[EXERCISE DATA]:
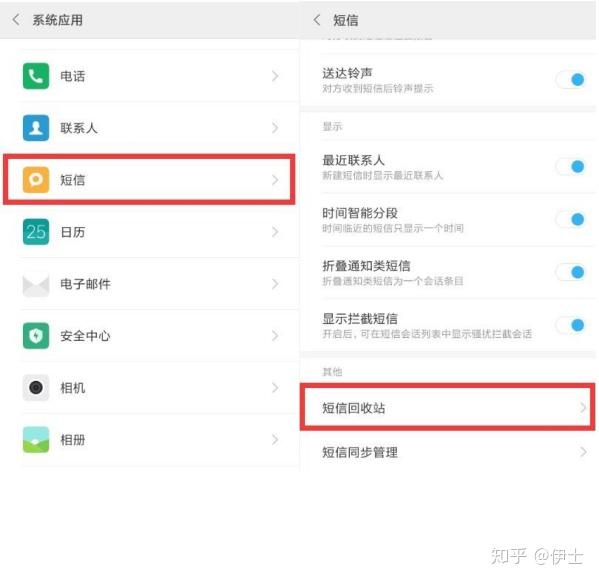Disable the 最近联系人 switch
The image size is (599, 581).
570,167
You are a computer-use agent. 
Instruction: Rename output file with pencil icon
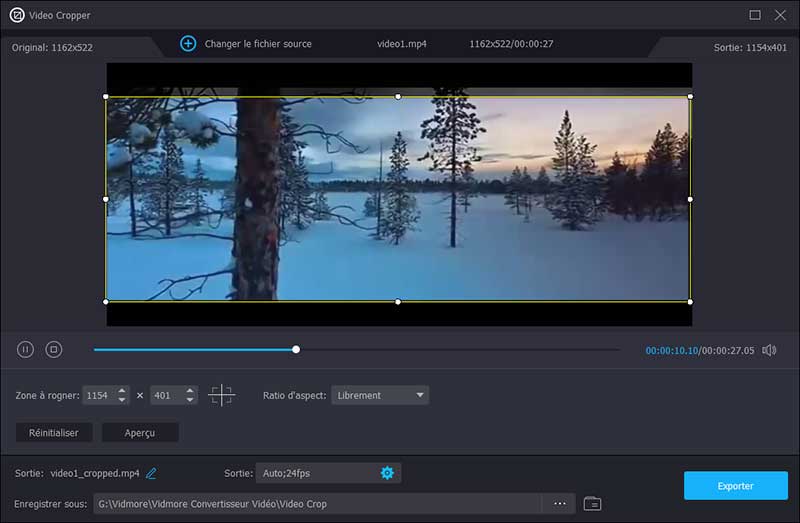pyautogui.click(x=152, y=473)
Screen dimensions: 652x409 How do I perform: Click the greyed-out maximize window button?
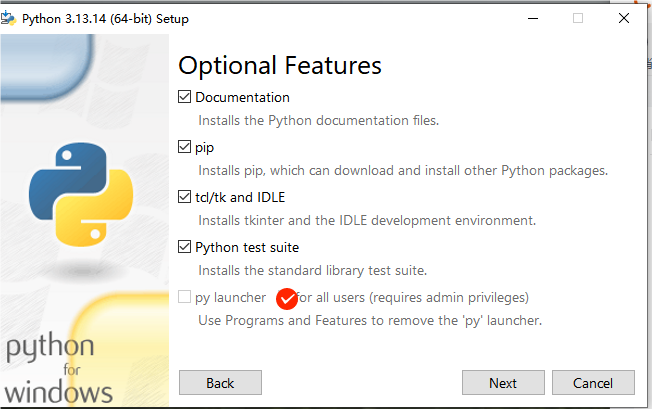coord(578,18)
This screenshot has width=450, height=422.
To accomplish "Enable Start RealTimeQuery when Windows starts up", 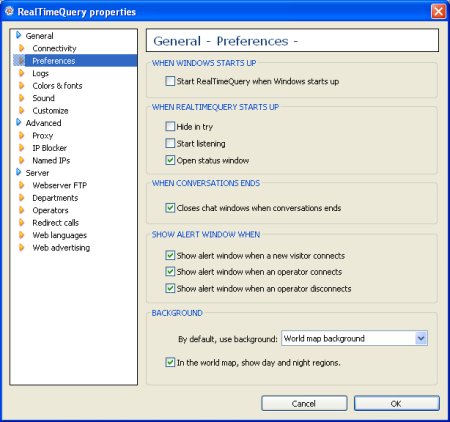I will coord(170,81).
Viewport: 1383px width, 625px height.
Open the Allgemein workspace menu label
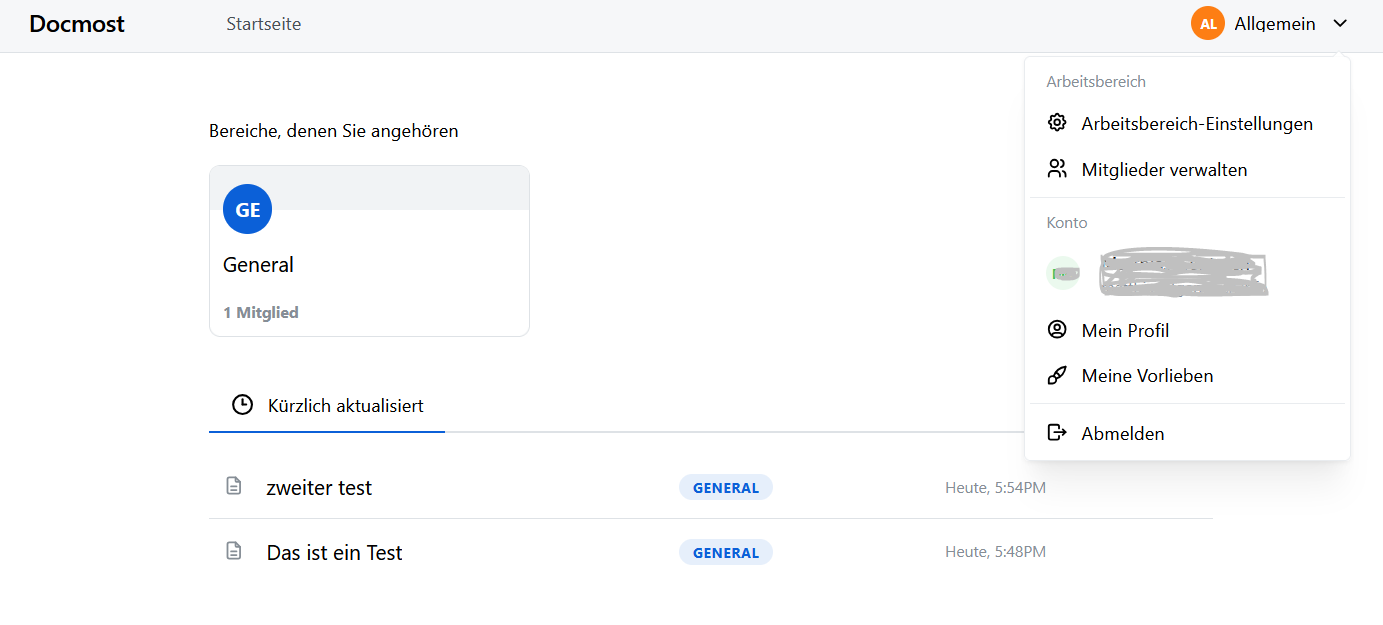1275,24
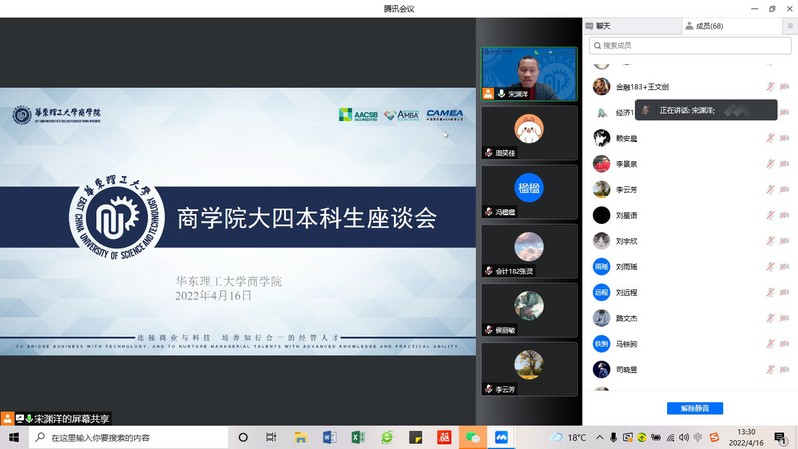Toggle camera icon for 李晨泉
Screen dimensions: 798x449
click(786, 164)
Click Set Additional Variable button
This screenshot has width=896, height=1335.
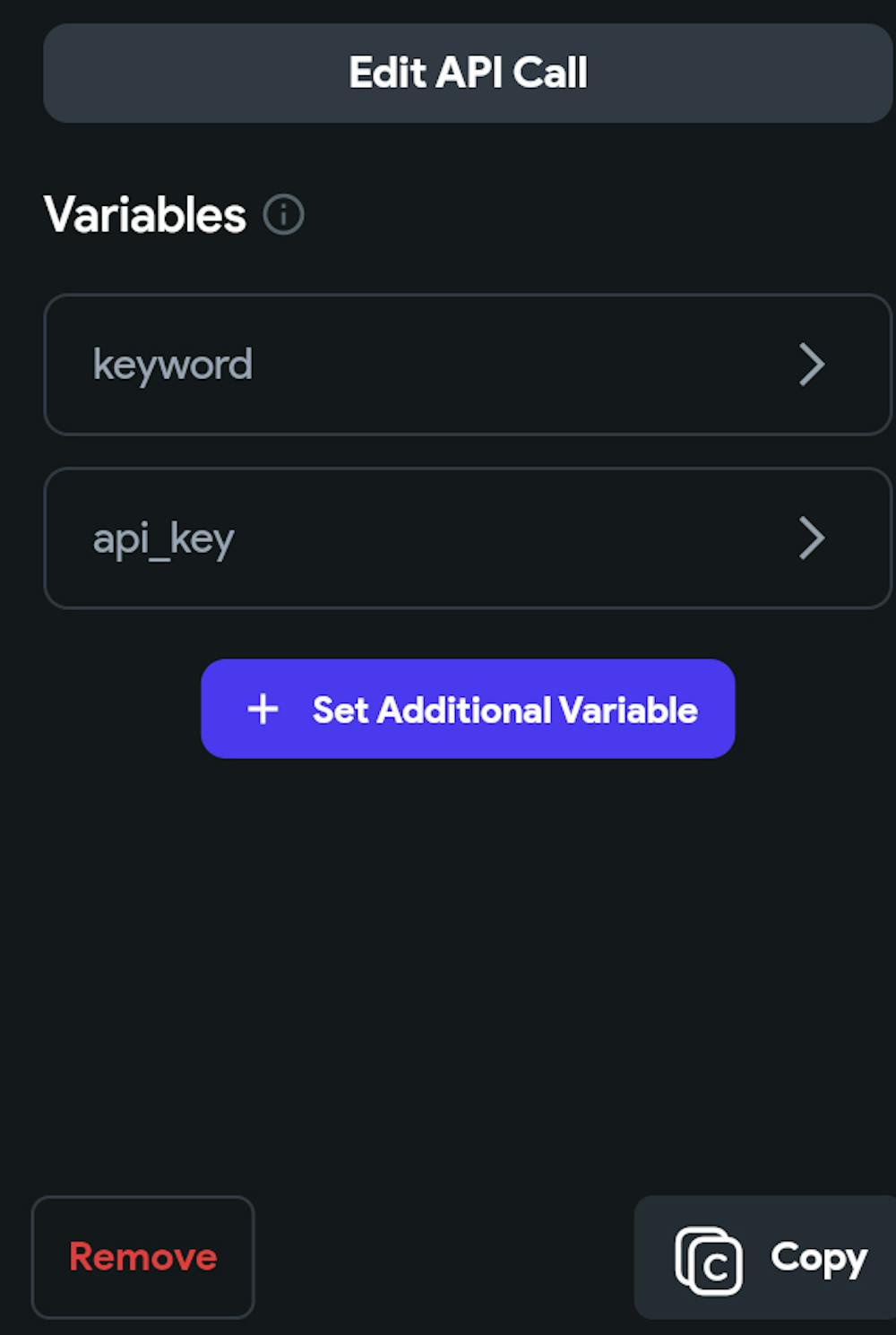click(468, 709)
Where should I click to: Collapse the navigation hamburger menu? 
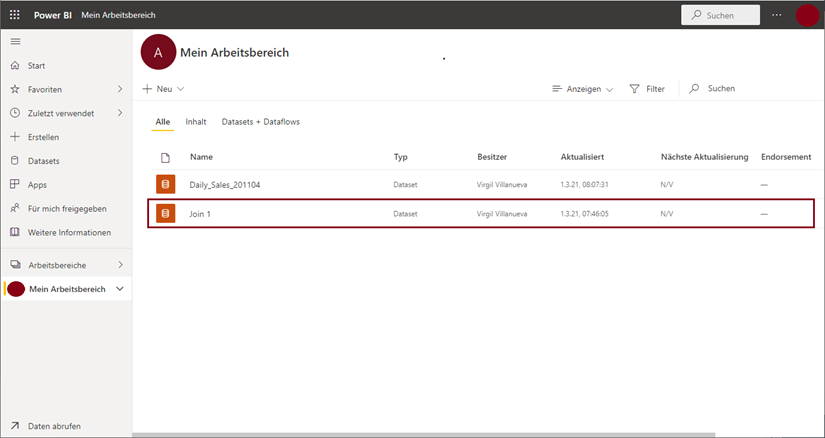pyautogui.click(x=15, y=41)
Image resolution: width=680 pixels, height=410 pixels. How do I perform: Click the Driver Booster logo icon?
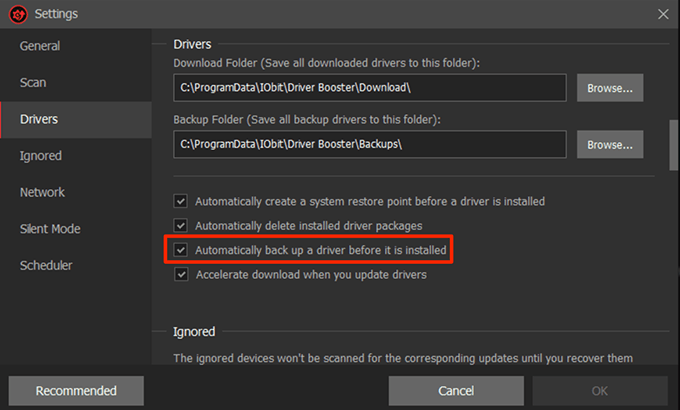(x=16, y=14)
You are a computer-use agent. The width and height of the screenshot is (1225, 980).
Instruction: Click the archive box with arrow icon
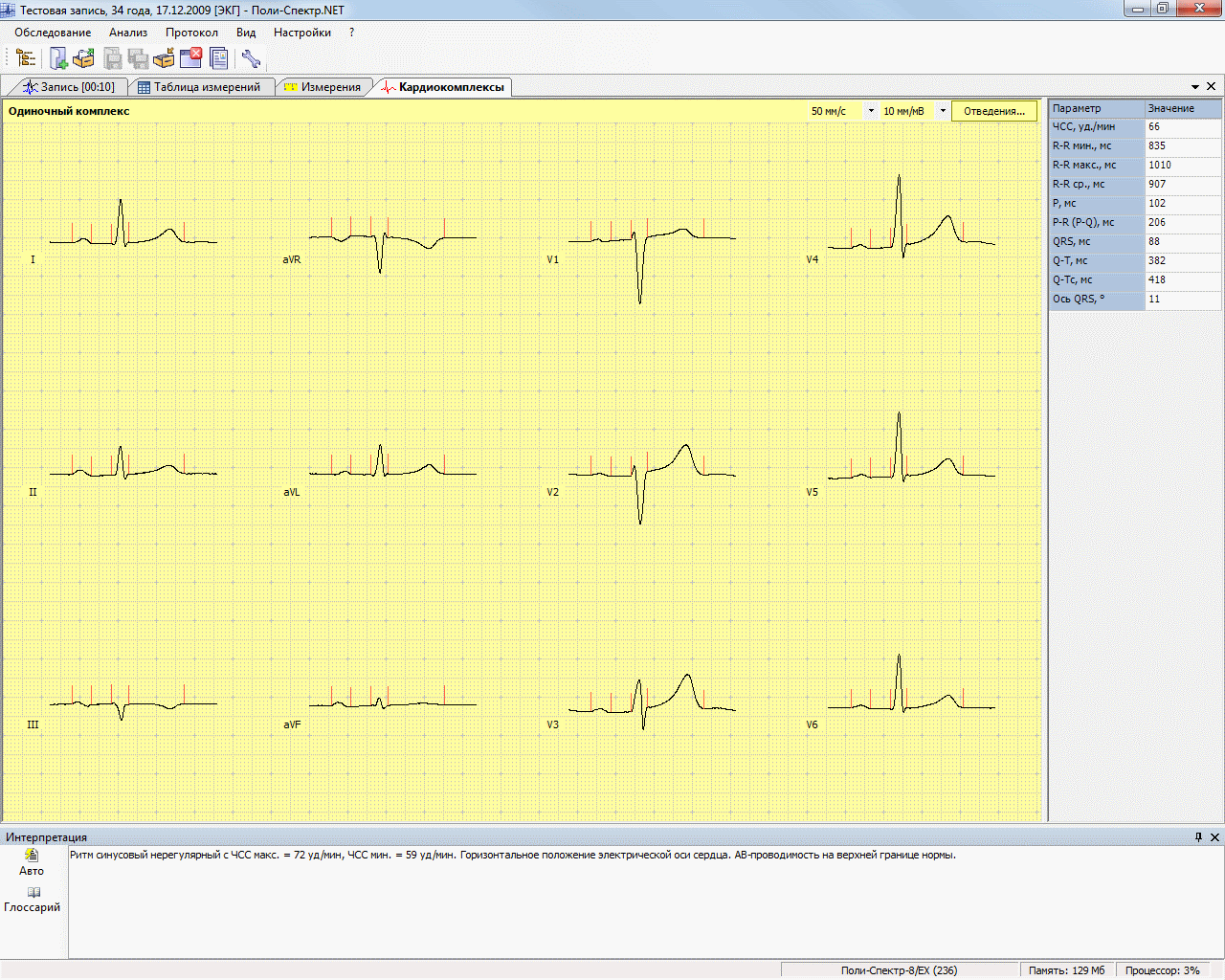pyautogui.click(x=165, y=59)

[WHAT THE TASK ASKS]: Some lines of the records above contain the word "agent". How many are there? Reply with the number alone.

[TASK ANSWER]: 2